### Текст для чтения

Жаргон, как изысканная, на взгляд ряда доминирующих, форма «вульгарного» языка есть продукт поиска отличия, но поиска доминируемого и обреченного в силу этого производить парадоксальные эффекты, которые невозможно понять, если их замкнуть на альтернативе сопротивление—подчинение, господствующей в обычной рефлексии над «народным языком». Когда доминируемый поиск отличия направляет доминируемых укреплять то, что их отличает, т. е. того самого из-за чего они являются доминируемыми и считаются «вульгарными», стоит ли говорить о сопротивлении? Иначе говоря, если у меня нет другого ресурса для сопротивления, кроме присвоения того, из-за чего я являюсь доминируемым, разве это сопротивление? Второй вопрос: когда, наоборот, доминируемые стараются избавиться от того, что указывает на их «вульгарность» и присвоить себе то, в отношении чего они показывают себя вульгарными (например, парижский акцент во Франции), разве это подчинение? Это противоречие кажется мне неразрешимым, поскольку люди, говорящие о «народной культуре», не хотят признавать этого противоречия, вписанного в саму логику символического доминирования. Сопротивление может лишать независимости, а подчинение может приносить освобождение. Таков парадокс доминируемых, выхода из которого нет. В действительности, все еще сложнее, но я считаю, что этого достаточно для внесения небольшой смуты в простые категории, особенно в оппозицию сопротивление—подчинение, через которые обычно осмысливаются эти вопросы. Сопротивление относится ко всем областям, кроме области культуры в строгом смысле слова, в которой оно никогда не было делом самых обездоленных. Это нам и демонстрируют все формы «контркультуры», всегда предполагающие (я могу это показать) наличие некоего культурного капитала. Сопротивление принимает самые неожиданные формы до такой степени, чтобы оставаться более или менее незаметным на просвещенный взгляд.
[1] Доклад на конференции по социологии и истории искусства (Лозанна, 4-5 февраля 1982 г).
[2] См. перевод его статьи «Рождение психологического романа» // Вопросы социологии. 1993. №1/2.
[3] Селин, Луи-Фердинанд (Сеliпе (Destouches), Louis-Ferdinand) — французский писатель (1894-1961), известный романист, чьи наиболее известные произведения созданы в период между двумя мировыми войнами. Его литературный стиль отличался свободой от языковых условностей того времени, присутствием в нем народных выражений, жаргона. Селин начал свою писательскую карьеру после того, как уже попробовал себя на военном поприще и в роли врача. Большую часть жизни совмещал писательскую деятельность с врачебной практикой. В своих произведениях он адресуется не к интеллекту или разуму, но исключительно к чувственной сфере читателя.

######

◆ Задание 1 ◆
Ответьте по тексту для чтения на три вопроса:
(а) Какой пример того, что доминируемые стараются себе присвоить, приведен в тексте?
(б) Где и когда был прочитан доклад, указанный в сноске [1]?
(в) С чем, согласно сноске о Селине, он совмещал писательскую деятельность большую часть жизни?
◆ Задание 2 ◆
Перечислите все черты литературного стиля Селина, названные в тексте для чтения в предложении, которое начинается словами «Его литературный стиль отличался».

### Исходные данные

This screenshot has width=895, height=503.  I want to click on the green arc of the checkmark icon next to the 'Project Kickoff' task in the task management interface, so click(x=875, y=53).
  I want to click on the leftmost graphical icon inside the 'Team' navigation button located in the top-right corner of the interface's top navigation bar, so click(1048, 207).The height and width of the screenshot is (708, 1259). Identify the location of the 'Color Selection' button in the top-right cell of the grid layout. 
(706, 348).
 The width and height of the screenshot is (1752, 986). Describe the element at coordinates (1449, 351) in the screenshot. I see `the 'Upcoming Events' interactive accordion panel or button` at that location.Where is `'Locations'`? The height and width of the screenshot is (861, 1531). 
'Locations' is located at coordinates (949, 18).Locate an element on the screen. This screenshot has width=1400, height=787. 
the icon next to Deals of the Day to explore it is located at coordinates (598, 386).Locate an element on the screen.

######

◆ Решение 1 ◆
(а) Парижский акцент во Франции.
(б) На конференции по социологии и истории искусства в Лозанне, 4–5 февраля 1982 г.
(в) С врачебной практикой.

◆ Решение 2 ◆
Свобода от языковых условностей того времени; присутствие народных выражений; присутствие жаргона.